The Potential of High Performance Computing in Audio Engineering

David Moore¹, Jonathan Wakefield¹

¹ School of Computing and Engineering, University of Huddersfield, West Yorkshire, HD1 3BB, UK
d.j.moore@hud.ac.uk

ABSTRACT

High Performance Computing (HPC) resources are fast becoming more readily available. HPC hardware now exists for use in conjunction with standard desktop computers. This paper looks at what impact this could have on the Audio Engineering industry. Several potential applications of HPC within audio engineering research are discussed. A case study is also presented which highlights the benefits of using the Single Instruction, Multiple Data (SIMD) architecture when employing a search algorithm to produce surround sound decoders for the standard 5-speaker surround sound layout.

1. INTRODUCTION

High Performance Computing (HPC) is the use of computers to solve numerically intensive problems [1]. It includes computing systems from multiple workstations to supercomputers assigned to solve the some of the world's most demanding computational problems. Currently, HPC implementation involves distributing a problem across multiple processors that operate in parallel. Breaking down a problem in this manner can result in significant increases in speed of execution over traditional approaches where processes are run in series.

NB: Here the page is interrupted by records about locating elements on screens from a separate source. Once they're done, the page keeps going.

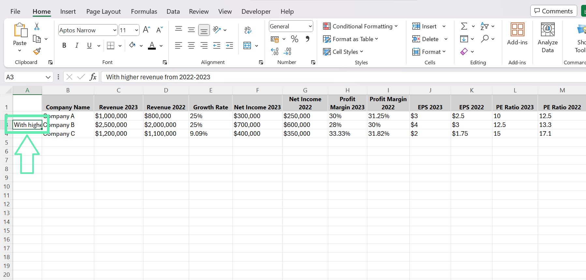Screen dimensions: 586x280
Task: Toggle Underline formatting
Action: pyautogui.click(x=89, y=46)
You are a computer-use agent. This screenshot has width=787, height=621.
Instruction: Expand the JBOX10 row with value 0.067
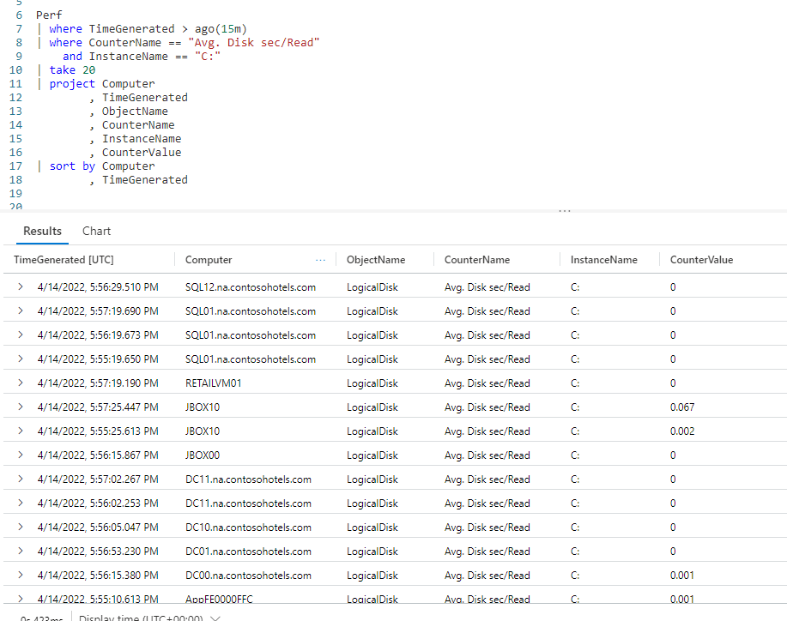[x=21, y=407]
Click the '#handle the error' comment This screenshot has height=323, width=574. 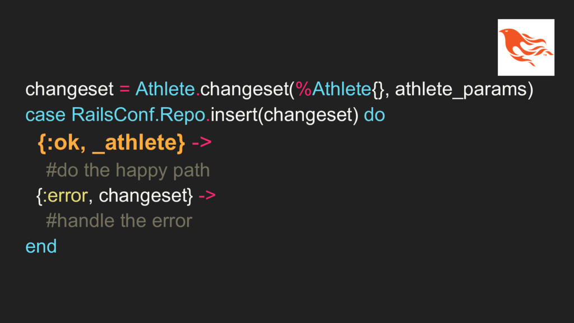click(x=119, y=221)
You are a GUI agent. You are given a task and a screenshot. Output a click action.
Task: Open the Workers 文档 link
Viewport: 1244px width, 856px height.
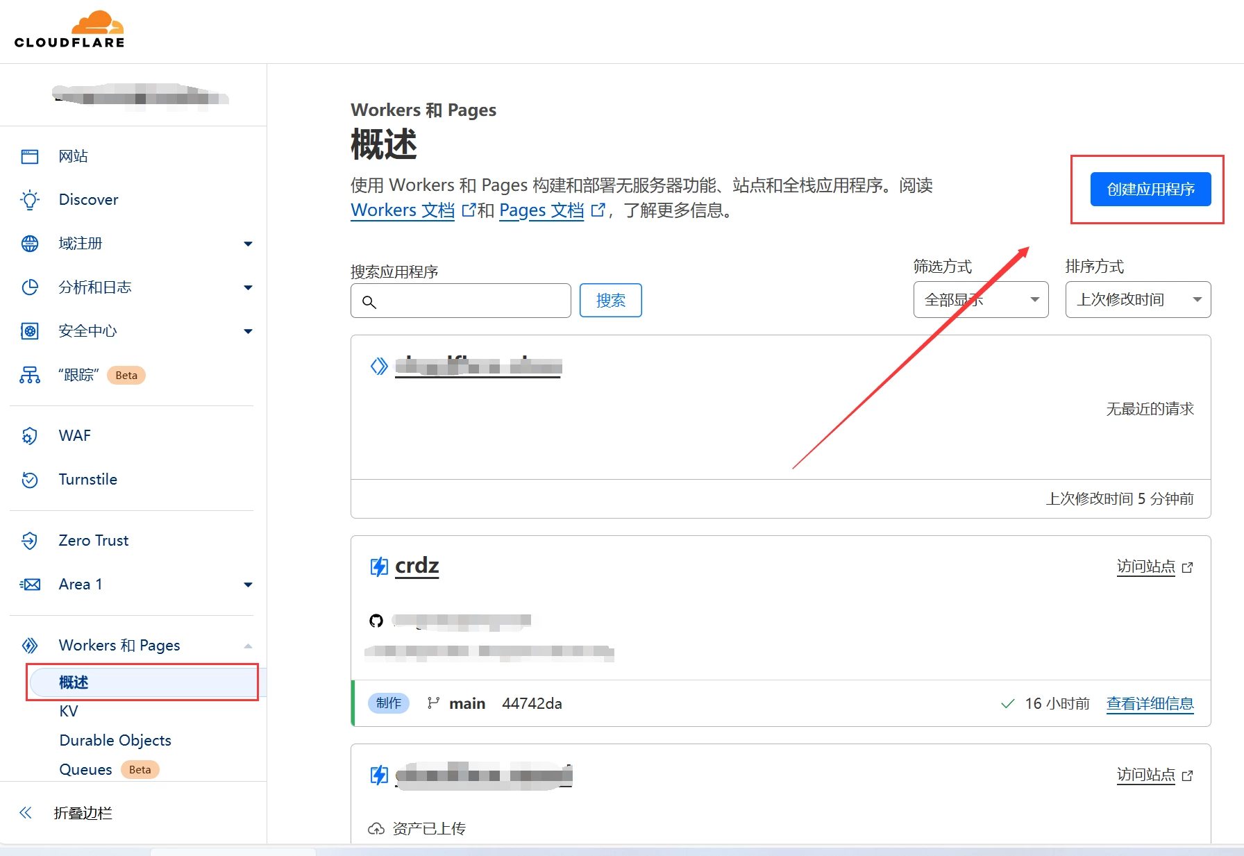point(402,210)
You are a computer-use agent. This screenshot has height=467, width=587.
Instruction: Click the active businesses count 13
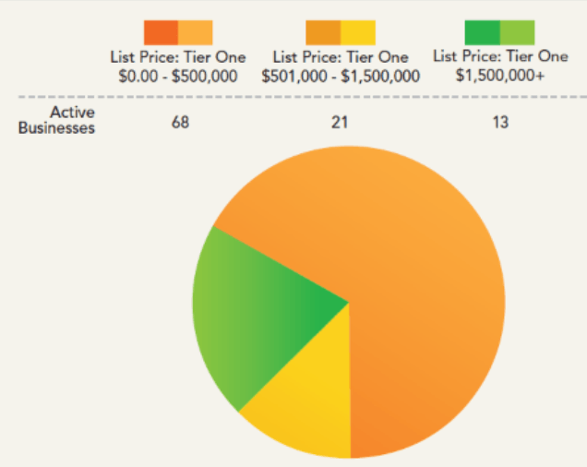pos(499,123)
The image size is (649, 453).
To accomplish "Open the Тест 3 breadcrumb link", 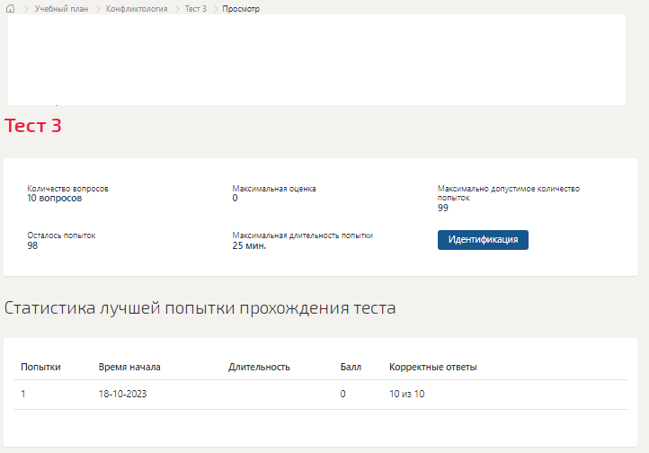I will [195, 9].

In the past, mainly due to expense, access to HPC systems has been restricted to large organisations and academic institutions. However, HPC resources are now becoming more readily available and affordable [2]. For example, a number of companies have developed HPC products ready to be used in conjunction with desktop computers (e.g. ClearSpeed Accelerator Cards [3] and NVIDIA Graphics Processing Units [4]). In addition, networking technologies have advanced significantly allowing computers to be easily linked to form computer “clusters” and “grids” capable of sharing the load of a data processing problem [5]. Despite the growing availability of HPC resources, it is the belief of the authors that HPC is not yet widely applied in audio engineering research. The aim of this paper is to highlight the potential that this mode of computing offers to this field.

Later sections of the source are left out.